In considering the sustainability credentials of different packaging types it is important to be clear about the relationship between the natural resources used to produce the materials that are then formed into individual packaging items.
Resources are of different types: biomass, fossil fuels, elements and minerals and are processed into materials that have fundamentally different intrinsic properties and characteristics. A variety of management strategies are therefore required for responsible stewardship of different resources and materials.
- Natural resources: (e.g. bauxite, iron ore, oil/petrochemicals, silica, trees, plants);
- Materials: (e.g. aluminium, steel, plastics, glass, wood, paper/board and combinations of materials);
- Packaging items: (e.g. cans, bottles, pouches, trays, films, tubes, boxes, cartons).

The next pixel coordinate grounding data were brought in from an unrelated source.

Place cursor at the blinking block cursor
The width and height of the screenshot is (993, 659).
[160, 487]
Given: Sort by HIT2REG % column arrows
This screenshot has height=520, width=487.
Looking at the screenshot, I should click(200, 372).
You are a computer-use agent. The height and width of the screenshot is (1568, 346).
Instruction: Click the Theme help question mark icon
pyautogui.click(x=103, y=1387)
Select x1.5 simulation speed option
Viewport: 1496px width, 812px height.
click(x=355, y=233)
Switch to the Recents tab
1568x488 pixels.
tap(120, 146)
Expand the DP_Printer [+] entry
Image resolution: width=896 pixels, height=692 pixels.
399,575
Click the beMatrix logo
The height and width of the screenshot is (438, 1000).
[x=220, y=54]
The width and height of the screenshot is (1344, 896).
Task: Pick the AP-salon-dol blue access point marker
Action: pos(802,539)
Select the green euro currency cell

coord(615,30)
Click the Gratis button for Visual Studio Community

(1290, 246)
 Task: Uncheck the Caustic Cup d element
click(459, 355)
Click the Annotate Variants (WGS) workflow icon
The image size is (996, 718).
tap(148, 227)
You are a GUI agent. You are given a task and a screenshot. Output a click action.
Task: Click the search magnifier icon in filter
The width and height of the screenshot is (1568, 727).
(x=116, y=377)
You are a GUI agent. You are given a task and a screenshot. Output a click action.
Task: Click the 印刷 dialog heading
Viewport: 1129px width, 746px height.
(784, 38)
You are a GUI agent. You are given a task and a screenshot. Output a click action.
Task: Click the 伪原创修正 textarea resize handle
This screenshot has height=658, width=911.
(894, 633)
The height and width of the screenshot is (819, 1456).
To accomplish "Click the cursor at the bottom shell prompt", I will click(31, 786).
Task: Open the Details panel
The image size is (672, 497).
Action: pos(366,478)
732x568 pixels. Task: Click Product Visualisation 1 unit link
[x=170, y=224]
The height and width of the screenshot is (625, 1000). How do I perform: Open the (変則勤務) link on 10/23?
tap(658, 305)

In considering natural resources, a division is often made between renewable resources and non-renewable resources:
- Renewable resources are those that belong to the natural environment, and are replaced by natural processes as part of the eco-system (eg trees, plants, animals, soil, water) in a timescale of years or decades that supports the rate of consumption.
- Non-renewable resources are those natural resources that exist in a fixed amount, or are consumed at a faster rate than nature can create them, as they are replenished over geologic time spans (eg fossil fuels). The assumption therefore is that these resources will eventually be used up. For this reason the consumption of non-renewable resources is sometimes considered to be less preferred. We see this in recent attempts to substitute fossil fuel based plastics by plant based plastics.
So how should metals, including aluminium, be considered?
Bauxite is mined from the earth’s crust and processed into alumina/aluminium. Because the ore is mined, it is often said that natural resources are being depleted. However, an important point is missing from the story here; metals such as aluminium are elements and so cannot be destroyed.
Aluminium is a material that can be transformed into packaging and many other product applications, automotive, aerospace, construction etc. Once these product applications reach the end of their useful life, the aluminium can be recycled and used again to make another product application. This gives rise to a virtuous circle.
Note: it is the product application (can, car, plane etc) that reaches the end of its useful life, not the material, in the case of metals. The aluminium remains as a permanently available material resource to be used again by recycling. With every new cycle a new product application can be formed and this cycle can occur an infinite number of times while retaining the properties of the metal.
Can we say therefore that metals are “renewable”?
Commonly accepted convention states that the term “renewable” is applied only to those natural resources described above (trees, plants etc). Hence the focus is on responsible resource management of, for instance, forests.
Conversely the focus of metals is on responsible materials management, the materials themselves being a permanently available resource to be used again and again. It is obvious therefore that alongside the distinction between renewable and non renewable resources there is an equally valid distinction to be made between permanent and non permanent materials.
Conclusion:
- It is misleading to equate mining of metal ore with depletion of the earth’s resources.
- Metals are elements and cannot be destroyed.
- Aluminium can be recycled without loss of properties and can be used again and again to form new packaging and other product applications.
- Aluminium is a permanently available resource; and what is more sustainable than permanence?
- Aluminium recycling benefits present and future generations by conserving energy and other natural resources. It requires up to 95% less energy to recycle aluminium than to produce primary metal and thereby avoids corresponding emissions, including greenhouse gases.
- Approximately 75% of all the aluminium ever produced is still in productive use, having been through countless loops of its lifecycle.